One of the presumed benefits of youth-adult partnerships lies in its potential association with identity formation in the youth. Previous research has identified identity development as a commitment following a period of exploration, while other models have opted to take a more directed stance, which highlights the socio-cognitive strategies a youth may utilize in order to form and maintain their identity. Demonstrating this, earlier research has shown that those youths who participated in youth organizing programs, including holding protests and other advocacy work, experienced greater identity exploration and affirmation than did youth in more traditional programs.
The authors of the present study hypothesized the following:
- Greater youth voice, program engagement, and collaborative youth–adult relationships in youth–adult partnerships would be uniquely and positively related to an informational identity style.
- These associations would depend on the broader organizational context. Speciﬁcally, that the association between youth’s involvement in youth–adult partnerships and identity style would be stronger in youth centers and recreation and community services than in health services and children’s mental health organizations.
Participants in the study included 194 youth (mean age = 17.6 years, 62% female) involved in organizational decision making at 27 different organizations. In addition to a range of demographic variables, youth involvement in youth-adult partnerships was measured using the Youth Voice Survey (YVS). The YVS consisted of three subscales measuring different aspects of youth engagement, sense of voice or measure of influence within an organization, and positive, collaborative relationships with adults.

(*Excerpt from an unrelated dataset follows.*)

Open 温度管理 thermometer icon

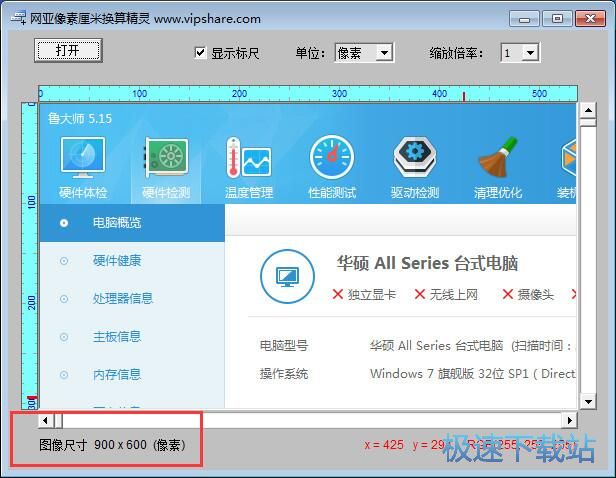(248, 158)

The authors also collected information regarding the identity type of the engaged youth as well as the type of organization with which they were engaged. Informational identity orientation was measured with the information-oriented subscale of the Identity Style Inventory (e.g. “Talking to others helps me explore my personal beliefs.”).
Sites included youth centers, mental health/children’s mental health services, recreation and community services, and health centers.
For the purposes of analysis, the authors broke their findings into two levels, the individual (youth) level and the organizational level, with variables entered into the statistical model in blocks. These blocks were background (demographics) variables, behavioral participation, youth–adult partnership variables, organizational type, and the organizational type by youth–adult partnership.
The results of the authors’ analyses found that youth’s greater involvement in youth-adult partnerships was strongly correlated with higher informational identity style for youth who were participating in community organizations. Only program engagement (the youth’s active participation and perception of the work as valuable) of the multiple elements of the youth-adult partnership was related to youth identity style on its own.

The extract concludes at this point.